The flexible length of the poem, limited only in that it must be some multiple of six lines, means that anything from a single thought to a sprawling epic can be captured well over the course of the poem.
It also, as you might imagine, lends itself well to song.
This verse form comes from a time in history when poetry and song were not quite distanced from each other, so it should come as no surprise that it works just as well as a basis for song lyrics.
In this case, specifically, adding meter to the poem may be wise.
Tips for Writing Rime Couée
Compared to more demanding forms, this one is really more like a playground than an obstacle course.
The emphasis on rhyme isn’t especially demanding, since the octasyllabic lines give you just enough space to comfortably set up the next rhyme while the shorter hexasyllabic lines are far enough apart to give you some time to think about them.
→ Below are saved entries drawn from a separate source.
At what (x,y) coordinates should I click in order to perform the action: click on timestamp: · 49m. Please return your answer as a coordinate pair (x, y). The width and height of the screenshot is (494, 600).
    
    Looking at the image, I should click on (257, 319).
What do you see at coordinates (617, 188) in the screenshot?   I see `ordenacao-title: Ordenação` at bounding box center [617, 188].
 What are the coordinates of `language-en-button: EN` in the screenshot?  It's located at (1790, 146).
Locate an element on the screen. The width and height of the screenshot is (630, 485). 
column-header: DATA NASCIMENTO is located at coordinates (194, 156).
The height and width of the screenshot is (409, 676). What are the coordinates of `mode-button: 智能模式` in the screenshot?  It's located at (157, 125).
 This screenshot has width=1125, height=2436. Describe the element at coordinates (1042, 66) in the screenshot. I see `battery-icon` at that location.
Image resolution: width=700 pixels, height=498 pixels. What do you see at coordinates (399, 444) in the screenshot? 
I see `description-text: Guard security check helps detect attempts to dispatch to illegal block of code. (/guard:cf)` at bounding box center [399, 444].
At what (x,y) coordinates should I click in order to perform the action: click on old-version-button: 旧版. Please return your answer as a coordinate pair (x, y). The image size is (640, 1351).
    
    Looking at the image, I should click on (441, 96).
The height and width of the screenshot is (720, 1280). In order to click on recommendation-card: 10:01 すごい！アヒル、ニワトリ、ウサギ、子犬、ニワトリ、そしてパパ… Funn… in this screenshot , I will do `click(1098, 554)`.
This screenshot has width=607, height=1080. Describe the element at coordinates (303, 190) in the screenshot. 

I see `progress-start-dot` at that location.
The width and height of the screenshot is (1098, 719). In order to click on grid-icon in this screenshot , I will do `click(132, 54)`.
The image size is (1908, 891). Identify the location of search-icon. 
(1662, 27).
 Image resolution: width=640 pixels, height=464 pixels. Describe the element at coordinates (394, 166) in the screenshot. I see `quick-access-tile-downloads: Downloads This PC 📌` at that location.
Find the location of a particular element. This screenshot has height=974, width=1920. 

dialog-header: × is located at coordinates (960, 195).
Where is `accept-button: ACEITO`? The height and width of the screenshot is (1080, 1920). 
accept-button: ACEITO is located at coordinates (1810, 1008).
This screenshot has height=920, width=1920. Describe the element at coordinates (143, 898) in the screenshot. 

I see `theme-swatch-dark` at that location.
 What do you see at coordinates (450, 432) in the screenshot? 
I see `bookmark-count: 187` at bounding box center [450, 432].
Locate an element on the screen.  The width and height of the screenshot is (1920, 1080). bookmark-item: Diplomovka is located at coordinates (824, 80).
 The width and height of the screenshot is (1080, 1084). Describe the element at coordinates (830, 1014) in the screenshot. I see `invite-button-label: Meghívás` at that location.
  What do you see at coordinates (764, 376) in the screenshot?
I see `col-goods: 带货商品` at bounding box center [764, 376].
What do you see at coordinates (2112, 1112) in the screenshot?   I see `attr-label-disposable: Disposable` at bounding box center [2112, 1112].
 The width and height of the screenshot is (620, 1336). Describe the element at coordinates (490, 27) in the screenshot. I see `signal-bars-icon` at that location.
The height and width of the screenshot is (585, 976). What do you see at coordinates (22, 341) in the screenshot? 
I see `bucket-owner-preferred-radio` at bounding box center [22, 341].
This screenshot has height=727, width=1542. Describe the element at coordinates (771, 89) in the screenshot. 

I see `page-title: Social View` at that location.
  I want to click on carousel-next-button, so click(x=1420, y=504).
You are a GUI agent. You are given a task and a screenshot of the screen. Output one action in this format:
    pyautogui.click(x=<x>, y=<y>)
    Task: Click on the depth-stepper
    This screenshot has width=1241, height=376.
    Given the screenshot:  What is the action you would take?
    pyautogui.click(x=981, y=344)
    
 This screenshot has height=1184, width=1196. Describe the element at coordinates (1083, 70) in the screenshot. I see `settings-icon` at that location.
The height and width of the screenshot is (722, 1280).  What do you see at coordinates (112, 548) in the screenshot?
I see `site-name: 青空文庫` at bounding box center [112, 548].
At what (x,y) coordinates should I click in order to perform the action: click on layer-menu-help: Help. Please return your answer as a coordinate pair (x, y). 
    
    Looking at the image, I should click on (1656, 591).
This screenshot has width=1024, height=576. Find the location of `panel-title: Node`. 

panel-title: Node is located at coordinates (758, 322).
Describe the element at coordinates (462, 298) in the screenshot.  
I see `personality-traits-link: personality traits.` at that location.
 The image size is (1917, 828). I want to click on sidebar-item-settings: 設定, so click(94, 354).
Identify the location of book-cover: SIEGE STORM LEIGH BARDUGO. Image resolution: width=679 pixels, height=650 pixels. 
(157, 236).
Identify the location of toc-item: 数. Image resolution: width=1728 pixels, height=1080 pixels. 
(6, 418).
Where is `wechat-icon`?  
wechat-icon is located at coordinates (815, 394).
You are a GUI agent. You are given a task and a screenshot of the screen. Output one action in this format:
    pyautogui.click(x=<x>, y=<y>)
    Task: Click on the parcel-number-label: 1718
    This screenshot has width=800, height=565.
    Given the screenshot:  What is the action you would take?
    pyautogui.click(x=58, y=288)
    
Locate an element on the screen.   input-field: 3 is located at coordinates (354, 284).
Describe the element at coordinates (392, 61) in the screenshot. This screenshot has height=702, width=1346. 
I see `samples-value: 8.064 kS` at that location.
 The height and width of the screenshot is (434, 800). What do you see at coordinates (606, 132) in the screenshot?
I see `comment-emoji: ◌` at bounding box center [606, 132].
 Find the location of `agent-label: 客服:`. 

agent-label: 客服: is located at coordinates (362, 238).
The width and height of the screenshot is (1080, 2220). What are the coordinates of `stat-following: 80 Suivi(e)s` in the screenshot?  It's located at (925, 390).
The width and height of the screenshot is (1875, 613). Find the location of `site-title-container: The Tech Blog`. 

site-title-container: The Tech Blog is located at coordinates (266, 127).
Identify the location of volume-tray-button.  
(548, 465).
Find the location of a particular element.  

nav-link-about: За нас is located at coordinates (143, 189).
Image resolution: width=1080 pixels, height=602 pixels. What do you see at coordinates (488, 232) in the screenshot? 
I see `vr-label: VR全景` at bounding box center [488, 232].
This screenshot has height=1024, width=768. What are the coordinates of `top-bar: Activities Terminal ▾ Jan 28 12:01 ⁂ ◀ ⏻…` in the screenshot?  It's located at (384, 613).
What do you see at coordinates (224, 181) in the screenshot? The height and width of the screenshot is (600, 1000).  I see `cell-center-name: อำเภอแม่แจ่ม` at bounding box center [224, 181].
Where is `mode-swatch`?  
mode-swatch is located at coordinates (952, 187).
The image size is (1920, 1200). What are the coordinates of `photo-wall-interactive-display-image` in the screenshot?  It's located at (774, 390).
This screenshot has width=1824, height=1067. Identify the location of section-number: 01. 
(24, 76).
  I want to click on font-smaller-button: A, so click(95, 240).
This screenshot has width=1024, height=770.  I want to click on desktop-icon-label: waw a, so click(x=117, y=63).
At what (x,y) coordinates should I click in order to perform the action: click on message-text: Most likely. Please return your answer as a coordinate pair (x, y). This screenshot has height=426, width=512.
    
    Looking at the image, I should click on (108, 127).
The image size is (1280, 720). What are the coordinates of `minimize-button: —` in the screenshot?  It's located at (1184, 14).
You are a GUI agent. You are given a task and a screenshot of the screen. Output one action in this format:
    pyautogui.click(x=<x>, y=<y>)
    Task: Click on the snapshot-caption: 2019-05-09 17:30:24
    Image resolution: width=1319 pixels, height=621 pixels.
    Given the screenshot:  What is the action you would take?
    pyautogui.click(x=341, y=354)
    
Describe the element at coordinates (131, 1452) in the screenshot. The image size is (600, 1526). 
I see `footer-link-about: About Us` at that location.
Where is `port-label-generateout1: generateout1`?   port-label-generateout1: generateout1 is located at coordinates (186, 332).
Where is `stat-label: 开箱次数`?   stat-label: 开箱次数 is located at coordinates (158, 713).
If you’re new to rhyme then you could prioritize easier rhymes, such as short words and those with common suffixes, but since each end sound is only used twice this is a great form for experimenting with harder-to-use rhymes.
You can determine for yourself whether you want to interpret the syllable counts as metered or unmetered.
Unmetered offers a greater degree of freedom with your word choices and resulting narrative while adding meter contributes to the natural musical quality of the form.
It’ll probably come down to whether you personally prioritize comfort or aesthetics when writing.
As for the length of the verses, at six lines, this is a cozy space in which to fit a sizable chunk of information.
Each verse is roughly equivalent to a short paragraph of prose, so it’s entirely possible to tell stories within this form if you want to, but the ability to cut the poem down to just one or two verses also allows for much simpler works.
While technically formal verse, this form is an excellent introductory poem form for students and amateur writers.
It offers a low bar to entry and a high skill ceiling, encouraging you to jump in regardless of your current level to just see what you can do.
As I said before, I truly do believe it’s a shame that this form doesn’t see more widespread use in English, given its outstanding versatility and accessibility.
Does anyone else just use copy and paste to write out accented vowels?
I’m sure there’s an easy-to-learn hotkey for it, but I’m just being stubborn at this point.
It sure would be nice if the accented e, specifically, came standard on every keyboard ever made. Just throwing that out there.